Kerry Andrew escrever sobrenatural ficção: ‘eu tinha que preocupar-se sobre mim.’

Kerry André, com sede em Londres, compositor, desempenho, escritor e educador. Ela tem um doutorado em composição, ele ganhou quatro compositor inglês prêmios e é o atual BBC dez peças encomendadas compositor. Em 2014, ela lançou o Falcão para a caça ido uma das aves, sob o título alternativo, folk, álbum sob o nome de lobo. Swansong, seu romance de estreia, nas terras altas da escócia, onde a Londres aluno a executar depois de um desastre noite.

Swansong é baseado na canção, provavelmente, origem no século 17. O que apelou para você sobre isso? Eles vêm da mesma raiz, como o Cisne-de solteira mito – ou o que ele tinha feito uma versão me deparei com mais de sobrenatural. É muito escuro e trágico romance. Muitas vezes na história de mulheres que deixaram muito triste, que este envolve um personagem masculino, que permanece abstrato – em uma bela maneira de fazê-lo sobressair.

O que fez você deseja refazê-la como um romance? Músico de Folk, o meu interesse é na tomada de velhas histórias, músicas e links-los de uma forma contemporânea, de modo Swansong veio de fora. Eu sempre escrevi – diários, de poesia, de blogs, mas então eu comecei a escrever game of Thrones fã de ficção. No final de 2013 lançamos o Faber Academia de curso: foi de apenas três meses, on-line, mas foi o suficiente currículo para mim. É claro que a primeira 3000 palavras do romance fez o estado completamente desmontado…

Registro de endereço de e-mail-ler morePolly, o protagonista, é muito especial, sarky de voz. Como requerer? Eu acho que é fundamental, bem como sarky: impetuoso, imaturo, mas muito corajosa e pronta para uma aventura. Veio naturalmente. Trabalhou com muitos adolescentes a composição dos professores e eles são tão profundamente em muitos aspectos, ainda crianças também. Um monte de jovens protagonistas no livro vinda de idade em 14, 15, mas muitas vezes demora mais tempo para crescer.
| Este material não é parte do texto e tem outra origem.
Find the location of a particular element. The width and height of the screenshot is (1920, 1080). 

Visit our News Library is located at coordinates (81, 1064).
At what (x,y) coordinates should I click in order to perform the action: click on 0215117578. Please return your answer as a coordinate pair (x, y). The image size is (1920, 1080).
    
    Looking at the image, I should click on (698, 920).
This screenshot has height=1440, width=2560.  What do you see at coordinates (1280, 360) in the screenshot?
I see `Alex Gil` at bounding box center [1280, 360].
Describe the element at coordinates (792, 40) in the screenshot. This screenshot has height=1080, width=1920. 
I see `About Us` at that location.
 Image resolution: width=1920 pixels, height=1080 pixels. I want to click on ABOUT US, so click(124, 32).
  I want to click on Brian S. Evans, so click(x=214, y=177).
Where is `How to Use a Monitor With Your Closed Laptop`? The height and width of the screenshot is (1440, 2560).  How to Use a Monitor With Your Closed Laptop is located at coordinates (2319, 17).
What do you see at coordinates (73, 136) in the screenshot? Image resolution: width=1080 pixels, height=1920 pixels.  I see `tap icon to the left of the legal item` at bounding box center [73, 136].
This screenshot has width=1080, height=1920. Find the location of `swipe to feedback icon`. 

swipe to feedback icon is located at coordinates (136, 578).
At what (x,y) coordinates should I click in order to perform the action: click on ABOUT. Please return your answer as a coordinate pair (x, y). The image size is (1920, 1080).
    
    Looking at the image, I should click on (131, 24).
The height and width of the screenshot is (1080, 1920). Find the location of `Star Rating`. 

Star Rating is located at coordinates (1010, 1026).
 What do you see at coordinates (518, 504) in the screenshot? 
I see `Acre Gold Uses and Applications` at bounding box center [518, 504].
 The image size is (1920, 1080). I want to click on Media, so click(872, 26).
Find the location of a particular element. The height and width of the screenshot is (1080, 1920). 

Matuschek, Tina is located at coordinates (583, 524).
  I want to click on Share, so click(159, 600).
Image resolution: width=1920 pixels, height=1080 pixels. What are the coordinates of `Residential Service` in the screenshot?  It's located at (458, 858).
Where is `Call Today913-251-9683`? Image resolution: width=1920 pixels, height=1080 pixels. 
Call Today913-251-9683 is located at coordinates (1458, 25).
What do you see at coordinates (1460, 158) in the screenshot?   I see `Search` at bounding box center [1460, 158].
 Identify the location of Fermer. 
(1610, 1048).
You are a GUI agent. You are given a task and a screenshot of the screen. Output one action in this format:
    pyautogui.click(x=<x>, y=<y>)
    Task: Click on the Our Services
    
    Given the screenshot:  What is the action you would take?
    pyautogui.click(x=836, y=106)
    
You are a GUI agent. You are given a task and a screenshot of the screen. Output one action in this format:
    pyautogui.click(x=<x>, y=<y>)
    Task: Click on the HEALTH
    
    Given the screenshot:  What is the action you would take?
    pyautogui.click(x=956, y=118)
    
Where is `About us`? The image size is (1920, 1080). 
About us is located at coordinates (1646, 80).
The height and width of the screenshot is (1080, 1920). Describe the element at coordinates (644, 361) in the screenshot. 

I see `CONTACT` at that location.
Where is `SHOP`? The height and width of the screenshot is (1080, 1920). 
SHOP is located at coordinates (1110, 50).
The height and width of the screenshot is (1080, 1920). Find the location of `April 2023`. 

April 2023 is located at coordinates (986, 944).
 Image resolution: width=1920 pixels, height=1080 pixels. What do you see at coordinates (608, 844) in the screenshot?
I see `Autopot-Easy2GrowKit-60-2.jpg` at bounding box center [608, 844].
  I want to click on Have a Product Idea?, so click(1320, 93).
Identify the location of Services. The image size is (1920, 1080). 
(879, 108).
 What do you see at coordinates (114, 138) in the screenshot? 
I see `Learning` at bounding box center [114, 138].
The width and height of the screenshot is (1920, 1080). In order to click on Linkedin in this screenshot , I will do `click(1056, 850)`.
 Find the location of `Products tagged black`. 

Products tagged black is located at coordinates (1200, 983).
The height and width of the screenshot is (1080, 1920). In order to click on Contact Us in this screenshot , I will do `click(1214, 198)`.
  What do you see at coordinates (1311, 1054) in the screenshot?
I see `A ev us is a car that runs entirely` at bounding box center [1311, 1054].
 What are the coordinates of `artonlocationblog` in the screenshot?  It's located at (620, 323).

De volta para o romance, O elemento sobrenatural, foi difícil fazer o trabalho? Não, não a mim, na verdade. Eu tive de me preocupar me às vezes sento-me no escuro e eu estou tentando colocar-me em uma poli situação. Então, eu li coisas como evie Wyld todos os pássaros estão cantando, e eu realmente estudou como eu fiz. Alguns dos meus livros favoritos são aqueles que têm um toque contemporâneo real, mas deve ser um sobrenatural elemento. Eu não estou interessado em ficção: eu amo o brilho de interrupção das mulheres no mundo real.

Você escreve maravilhosamente bem sobre a paisagem Escocesa enquanto estiver hospedado no de poli perspectiva urbana. Você quer desenvolver a idéia de “natureza”escrita?Eu não sou como Polly: eu sei o West Highlands bem e eu adoro isso. Mas não vêm de um fundo rural. Eu estava realmente pensando sobre o romance, desde o selvagem e completamente selvagem saques não é agradável – poli é muito desdenhosa e, lentamente, a trabalhar a sua magia. Era mais divertido para descrevê-lo através do interior da lente.

Quais são as outras influências?Eu não acho que o romance acabou como essas pessoas estão escrevendo, mas eu amo a Sarah Hall é definitivamente enorme. Eu realmente gosto de Sarah waters, Ali Smith e zadie Smith. A arte Britânica filmes que são, muitas vezes, sobre as paisagens rurais: o verão do amor, shell, o Deus do próprio país que é o meu filme favorito.

Quais são as semelhanças e diferenças entre a escrita de um romance e da música? Eles são completamente diferentes. Escrever um romance é um pouco como escrever uma ópera: é uma tarefa enorme e você faz tudo – você é o libretista e está a definir a cena e fazer tudo o resto.

Você pode nos dizer sobre a colaboração com Robert MacFarlane e Jackie Morris no perdida por palavras? Foi muito oportuno. Eu enviada Robert é um evento para ouvir a música e me pediu para cortar, para ela, “Rin” para esclarecer – ele não chamá-los de poemas. Ele disse que ele quer que elas o “gosto bom na boca”, que é uma bela forma de falar sobre palavras. Eu penso muito sobre isso porque colocar a letra da música: o que acha necessário para o bom gosto quando você cantá-las bem.